Dejar que sea Cristo el centro de nuestra vida ha de suscitar en nosotros la necesidad natural de estar en diálogo permanente con Él. Llevando a la oración diaria lo que somos y sentimos, nuestros proyectos y problemas para que a la luz de su Palabra experimentemos el gozo de su cercanía y podamos seguir el camino que nos acerca a su persona, en el encuentro con los hermanos.
Nuestra libertad y responsabilidad han de desarrollarse desde la comunión con el resto de la comunidad cristiana. Todos nosotros formamos parte del mismo grupo de creyentes y aunque no podamos conocernos unos a otros, sí nos sentimos cordialmente unidos en la misma alabanza y oración al Señor. Desde esta pertenencia comunitaria y fraterna, colaboramos mutuamente para atender a los más necesitados, acompañamos el crecimiento en la fe de los más jóvenes y celebramos una misma esperanza en el amor. Esta experiencia de la fe vivida en unidad va construyendo el reino de Dios por medio de su Iglesia presente y actuante en el mundo a través de la implicación comprometida de sus miembros. Algo que en este duro tiempo de pandemia se hace más vital.
Jesús
promovió con insistencia la experiencia de la auténtica fraternidad, un
cristiano ante todo es hermano y hermana de los demás, debe asentar sus
relaciones en el amor, y fundamentar sus opciones en la justicia, la
solidaridad, la misericordia y la búsqueda del bien común. Y aunque la realidad
de inseguridad y angustia se mantengan dramáticamente en nuestro mundo, no por
ello podemos olvidar la esencia de nuestro ser creyente, porque si dejamos de
vivir este principio fundamental que cada día repetimos en el Padre nuestro,
Cristo será el sujeto de una bella idea, pero no el Señor de nuestras vidas.

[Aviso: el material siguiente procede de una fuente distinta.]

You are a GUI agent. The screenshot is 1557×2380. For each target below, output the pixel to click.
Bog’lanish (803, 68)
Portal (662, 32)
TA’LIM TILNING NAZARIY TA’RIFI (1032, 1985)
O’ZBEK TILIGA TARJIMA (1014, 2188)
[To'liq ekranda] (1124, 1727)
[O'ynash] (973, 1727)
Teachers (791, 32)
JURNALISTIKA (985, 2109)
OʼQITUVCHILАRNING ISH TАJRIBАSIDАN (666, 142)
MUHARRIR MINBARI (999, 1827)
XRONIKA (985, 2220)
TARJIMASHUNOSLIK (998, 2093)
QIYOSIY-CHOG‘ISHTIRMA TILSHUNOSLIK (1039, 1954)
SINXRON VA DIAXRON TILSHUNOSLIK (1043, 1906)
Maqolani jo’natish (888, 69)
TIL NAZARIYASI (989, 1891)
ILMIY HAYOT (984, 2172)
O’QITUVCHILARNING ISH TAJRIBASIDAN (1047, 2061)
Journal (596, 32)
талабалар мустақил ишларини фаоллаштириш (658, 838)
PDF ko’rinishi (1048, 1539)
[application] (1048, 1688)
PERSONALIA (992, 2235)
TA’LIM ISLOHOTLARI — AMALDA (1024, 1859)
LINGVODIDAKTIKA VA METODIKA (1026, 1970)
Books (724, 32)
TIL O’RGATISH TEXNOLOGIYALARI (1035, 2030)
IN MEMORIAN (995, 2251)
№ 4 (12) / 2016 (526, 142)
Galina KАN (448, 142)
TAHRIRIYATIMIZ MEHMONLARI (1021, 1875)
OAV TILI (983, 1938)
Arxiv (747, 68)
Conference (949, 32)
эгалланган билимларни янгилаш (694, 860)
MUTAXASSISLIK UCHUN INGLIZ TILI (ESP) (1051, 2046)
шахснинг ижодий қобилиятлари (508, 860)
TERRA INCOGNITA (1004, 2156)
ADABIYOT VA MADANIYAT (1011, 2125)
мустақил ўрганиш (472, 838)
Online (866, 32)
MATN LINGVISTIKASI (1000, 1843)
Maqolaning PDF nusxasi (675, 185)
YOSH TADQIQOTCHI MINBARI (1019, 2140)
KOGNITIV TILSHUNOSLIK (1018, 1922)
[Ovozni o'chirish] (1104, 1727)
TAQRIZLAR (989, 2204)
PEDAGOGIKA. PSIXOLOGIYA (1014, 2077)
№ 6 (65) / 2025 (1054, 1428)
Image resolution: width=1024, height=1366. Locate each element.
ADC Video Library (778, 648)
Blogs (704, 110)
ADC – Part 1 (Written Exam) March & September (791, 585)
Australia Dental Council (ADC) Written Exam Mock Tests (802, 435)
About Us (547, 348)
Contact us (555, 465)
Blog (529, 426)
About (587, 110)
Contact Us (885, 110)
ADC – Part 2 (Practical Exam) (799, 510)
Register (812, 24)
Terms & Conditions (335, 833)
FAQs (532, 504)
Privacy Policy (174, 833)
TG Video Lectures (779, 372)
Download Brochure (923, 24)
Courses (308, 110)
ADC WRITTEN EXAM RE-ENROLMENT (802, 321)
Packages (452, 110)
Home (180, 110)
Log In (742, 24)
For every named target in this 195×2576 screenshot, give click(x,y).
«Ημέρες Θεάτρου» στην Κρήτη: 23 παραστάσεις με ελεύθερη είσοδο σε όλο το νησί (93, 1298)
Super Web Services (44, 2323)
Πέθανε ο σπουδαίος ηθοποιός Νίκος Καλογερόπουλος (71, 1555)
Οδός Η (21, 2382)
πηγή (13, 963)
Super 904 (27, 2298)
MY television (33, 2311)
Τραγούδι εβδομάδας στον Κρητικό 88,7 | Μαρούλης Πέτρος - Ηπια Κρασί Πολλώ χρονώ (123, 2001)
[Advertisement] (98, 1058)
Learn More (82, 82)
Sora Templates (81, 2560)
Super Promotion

Hoy como en cada eucaristía, volveremos a rezarlo justo antes de disponernos a compartir su Cuerpo entregado por nosotros. Hagamos un esfuerzo para sentir con autenticidad que somos hermanos, y aunque nos cueste muchas veces vivirlo, y tengamos que aceptar nuestra mala conciencia asumiendo nuestra necesidad de conversión por ello, no dejemos de repetir y anhelar día tras día, que el Dios Padre de todos, nos ayude a construir los puentes que nos acerquen y a evitar todo aquello que nos separe.
La
fe se transmite con la palabra unida al testimonio de la vida, que al
ofrecérsela a los demás como el proyecto que merece la pena ser vivido por
todos, lo avalemos siempre con la autenticidad de nuestro corazón que confiesa
a Jesucristo como nuestro Señor y Salvador.